Seducing Employees: How to Get Great Ideas from Everyone!
Employees have some of the greatest ideas, but the problem is getting them to give those ideas up!
At times, it seems you have to seduce the ideas from them, like pulling teeth!
Your employees can have the best ideas for helping your company grow. It’s only logical; employees deal with customer frustrations first hand. They have a front row seat for regularly occurring problems. They draw success from the jaws of failure. They know the client’s needs in detail, every day.
What your employees experience daily are the things that management has forgotten, or top brass may have never seen.
So why are the greatest ideas from employees failing to make it into practice? Perhaps they are gun shy!
For example, an incompetent manager shuts down an employee with a great idea. The manager might have forgotten the incident, but the employee never will. You can guarantee that the employee will never recommend anything again.
Managers that are smart enough to recognize a brilliant proposal must make sure they encourage future ideas, even if they do not use every idea.
Why does an employee feel rejection?
- Pride and embarrassment
Most people are afraid to take chances. Even if they have never had an idea shot down before, they have real concerns. More significantly, they are afraid of looking stupid or do something they are not comfortable doing. In addition, they fear that they might not be able to give details of their plan to others, or answer tough questions that they are not prepared to answer.
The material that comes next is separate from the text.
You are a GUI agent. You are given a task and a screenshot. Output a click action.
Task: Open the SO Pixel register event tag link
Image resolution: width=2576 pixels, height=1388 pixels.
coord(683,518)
The greatest human fear is public speaking—more than death. That is right; some folks would die, than speak in front of people!
- Employees see it as a waste of time
Some managers train employees to accumulate concepts. They hold a separate meeting and review a list of ideas. Then, the employee is out of the loop. Is that helpful? No!
- Employees do not see “the big picture”
In many companies, employees are not enlightened about business strategy. They have no idea of the direction of the company, so there no occasion to provide good ideas. Maybe they have a good way to pay vendors faster, but that idea does not support the company. Identifying future trouble spots based on payment history might improve retention, only if the employee understands the overall business strategy.
- Ideas are downright lousy
Truth is; most ideas are bad. A manager’s mission is to sort through a mountain of useless ideas with the desire to find some good ones—and even get one that is great. This is true for any employee, from managers and human resources to the brand new hire in billing. Chances are high that as an idea makes its way up the chain, management will change, modify or even stop it. Employees not accustomed to this environment may take it personally, but rejection should encourage—not inhibit—more ideas.
- The truth about ideas
Getting the best ideas from your employees depends on several things:
- Who you hire
- How you treat employees
- Your expectations
- Their expectations
- How they are rewarded
- The amount of information you provide
Does your company drive innovation? Are rewards public or private? Do your managers think they know everything? Can you share business strategy and goals with your employees?
- There are no wrong answers!
The pressure from competition—both known and unfamiliar—will have you wondering the way to get and keep the best talent. It may not happen overnight. You have to put some time into figuring out the solution.
You don’t have to seduce employees to contribute great ideas. Becoming a company that breaks down the barriers that prevent terrific ideas from seeing the light of day will put you far ahead in the battle for business excellence and profit.